▶ How to complete this task
In the entries below, find the line with "This screenshot has width=391, height=868." and the line with "Given: Open the"; copy them and every line between them exactly, but not the pictures.

▶ Task data
>>>>

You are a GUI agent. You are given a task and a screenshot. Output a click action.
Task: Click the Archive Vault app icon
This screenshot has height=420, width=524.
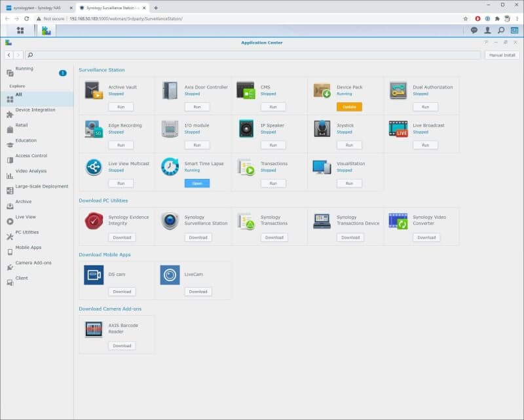pos(94,90)
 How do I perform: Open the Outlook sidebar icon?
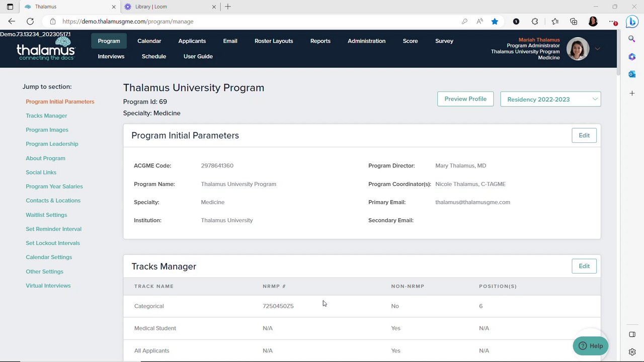coord(632,74)
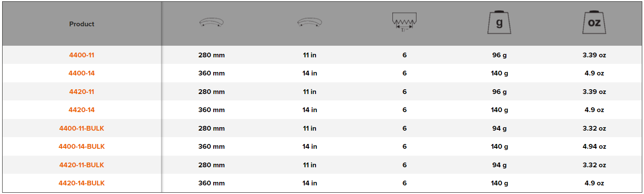Viewport: 644px width, 194px height.
Task: Open the 4420-11-BULK product link
Action: pyautogui.click(x=82, y=165)
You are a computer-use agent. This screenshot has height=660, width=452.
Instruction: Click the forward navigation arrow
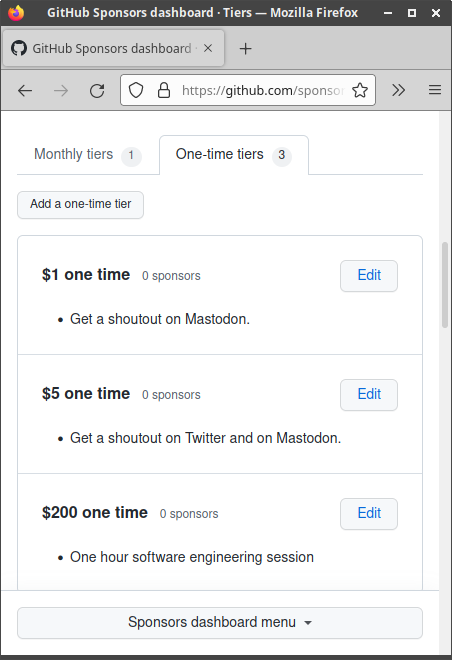click(x=61, y=90)
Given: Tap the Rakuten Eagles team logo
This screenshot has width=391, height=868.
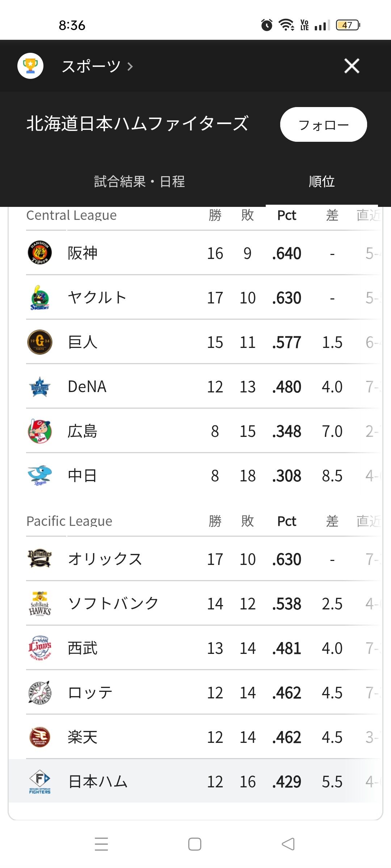Looking at the screenshot, I should point(40,737).
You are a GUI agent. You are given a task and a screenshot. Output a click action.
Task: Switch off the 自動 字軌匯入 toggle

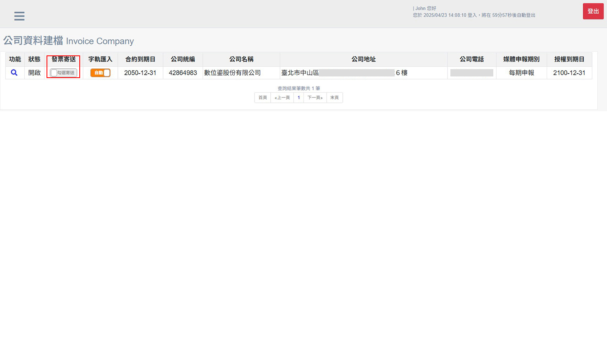100,73
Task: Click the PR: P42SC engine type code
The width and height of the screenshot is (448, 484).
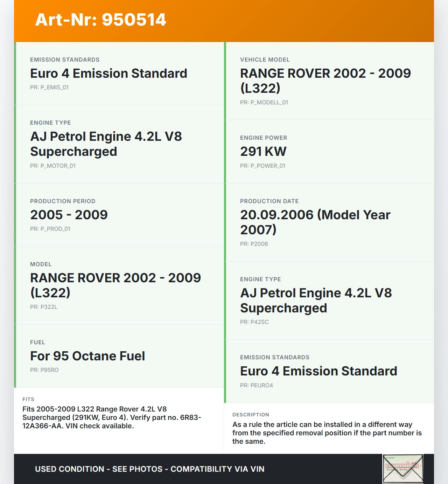Action: point(254,322)
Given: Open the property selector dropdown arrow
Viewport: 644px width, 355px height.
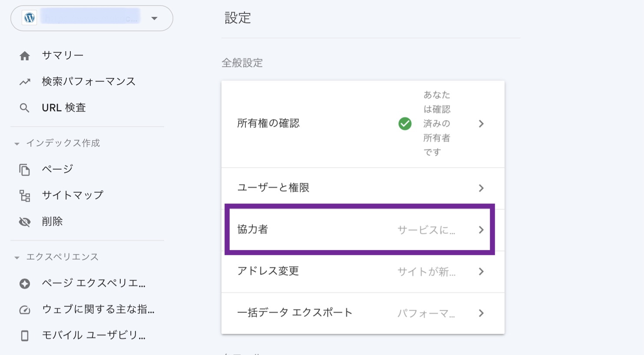Looking at the screenshot, I should click(154, 18).
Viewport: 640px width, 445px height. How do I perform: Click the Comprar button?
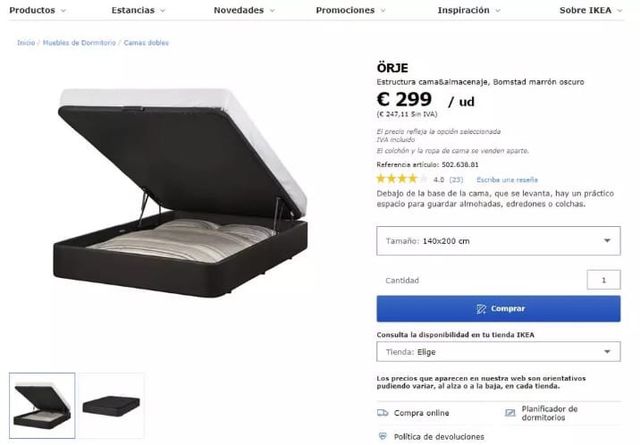coord(498,309)
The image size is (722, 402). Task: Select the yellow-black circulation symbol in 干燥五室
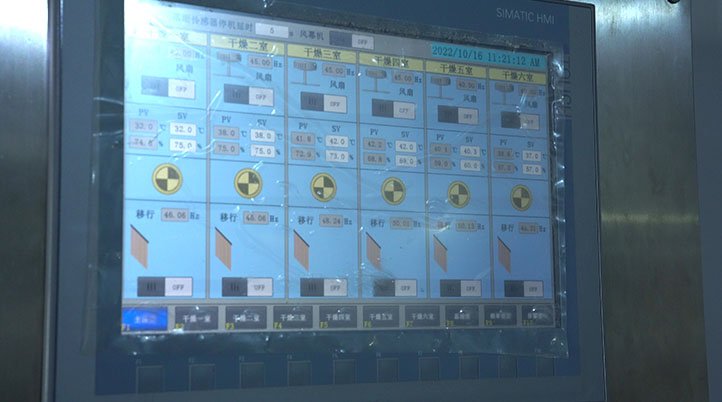(458, 193)
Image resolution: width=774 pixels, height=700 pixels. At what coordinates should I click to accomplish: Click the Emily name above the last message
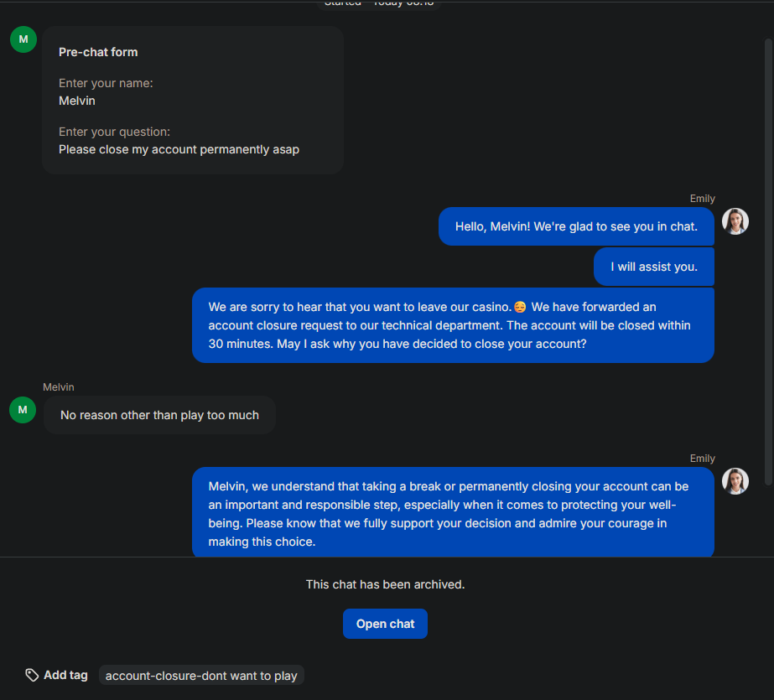pos(702,459)
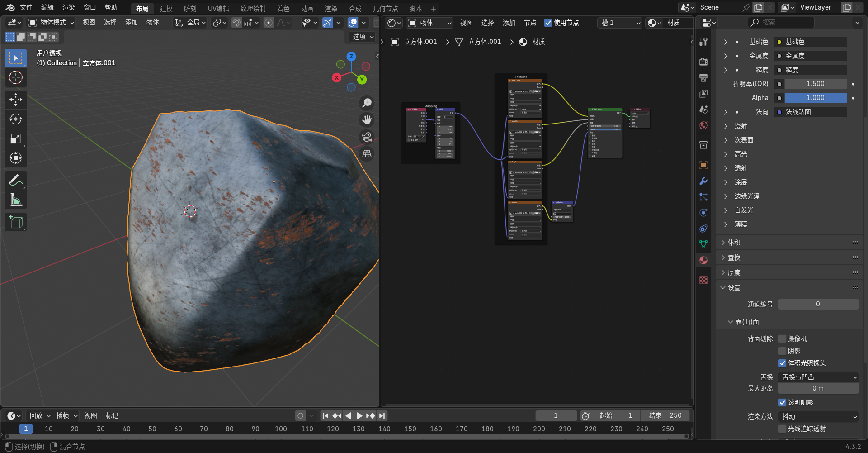This screenshot has height=453, width=868.
Task: Click the 选项 button in viewport
Action: (x=363, y=37)
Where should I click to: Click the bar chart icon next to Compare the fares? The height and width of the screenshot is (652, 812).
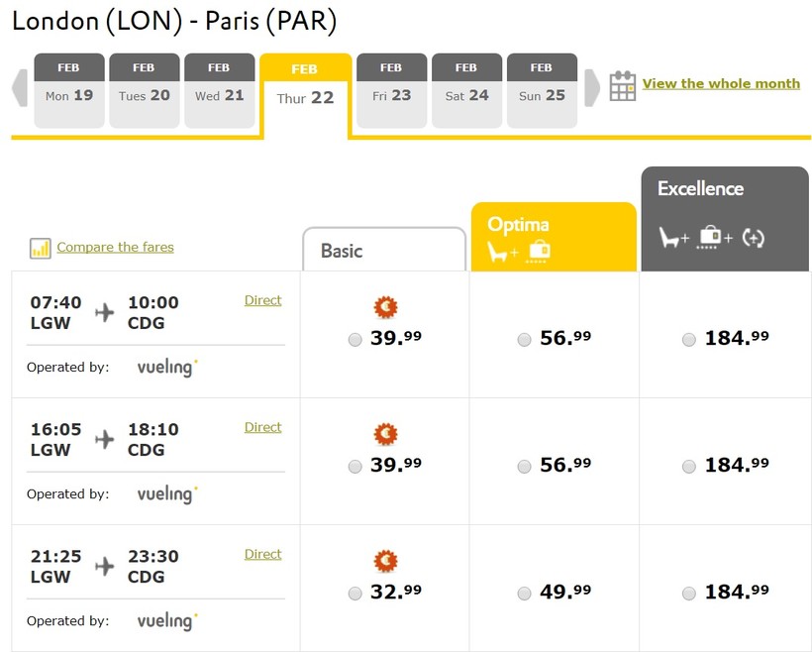(41, 249)
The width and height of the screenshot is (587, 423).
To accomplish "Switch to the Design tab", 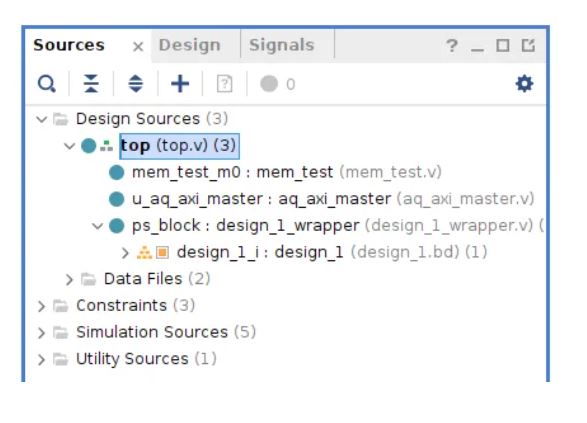I will (x=189, y=45).
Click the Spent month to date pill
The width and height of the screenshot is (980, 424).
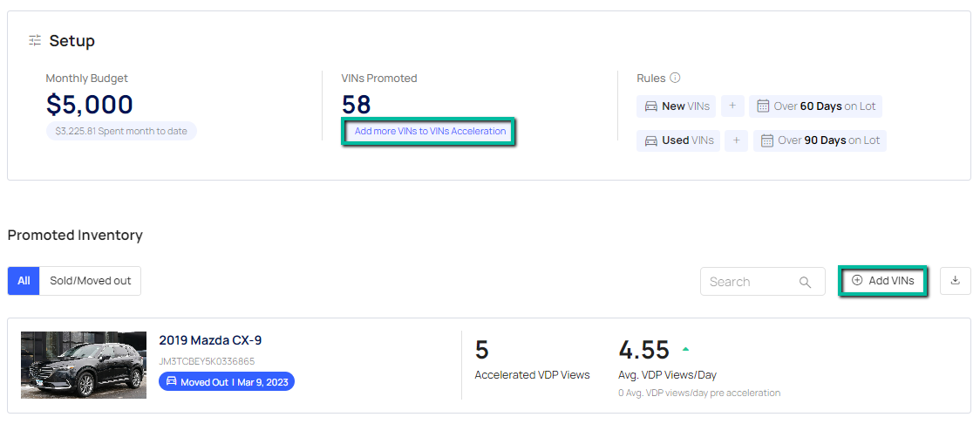(x=121, y=131)
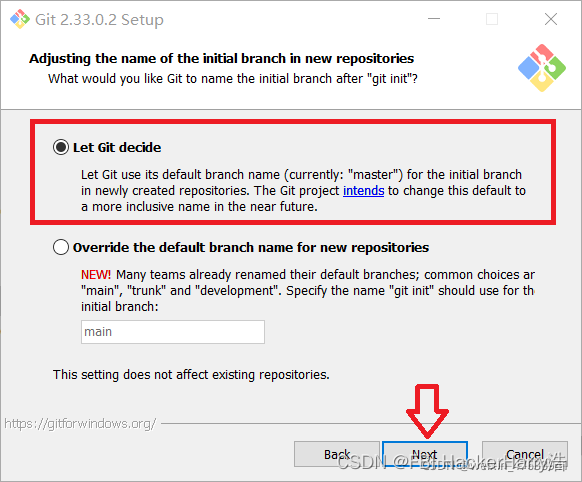The width and height of the screenshot is (582, 482).
Task: Select the Override default branch name radio button
Action: point(61,247)
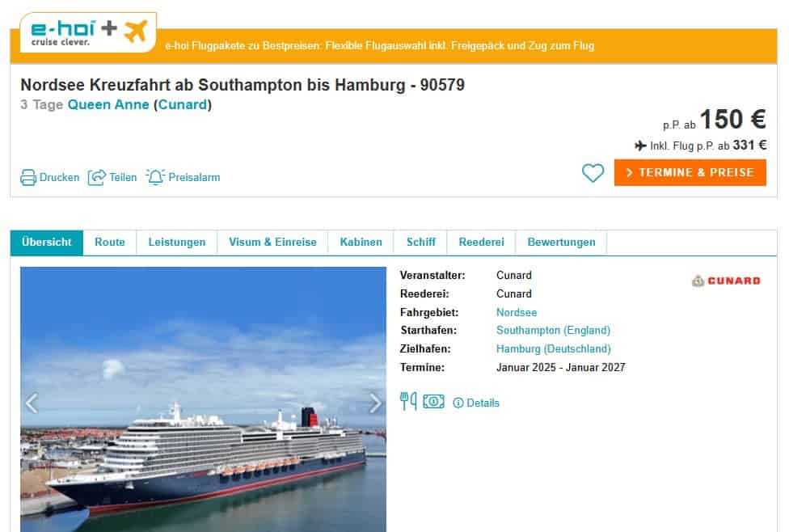Select the Visum & Einreise tab
Image resolution: width=789 pixels, height=532 pixels.
click(272, 243)
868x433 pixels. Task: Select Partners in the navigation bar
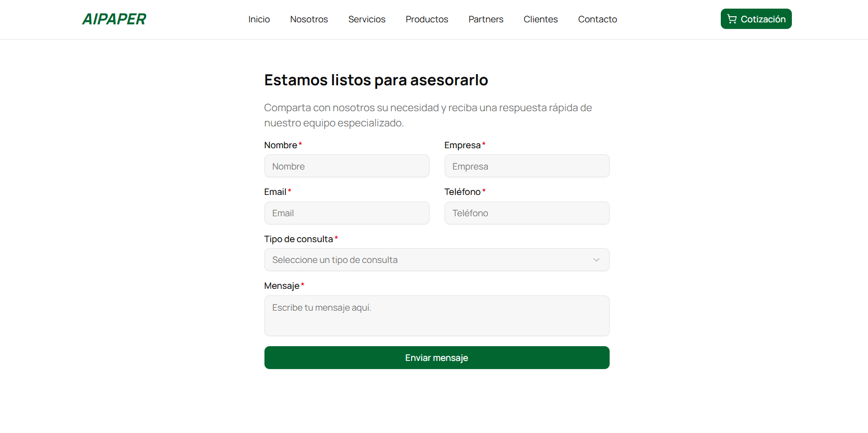tap(485, 19)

<<<<

▶ Your response
This screenshot has width=391, height=868.
Looking at the screenshot, I should point(40,737).
You are a GUI agent. You are given a task and a screenshot. Output a click action.
Task: Switch off the 自動 字軌匯入 toggle

100,73
Task: Click the PR: P42SC engine type code
The width and height of the screenshot is (448, 484).
Action: point(254,322)
Given: Open the property selector dropdown arrow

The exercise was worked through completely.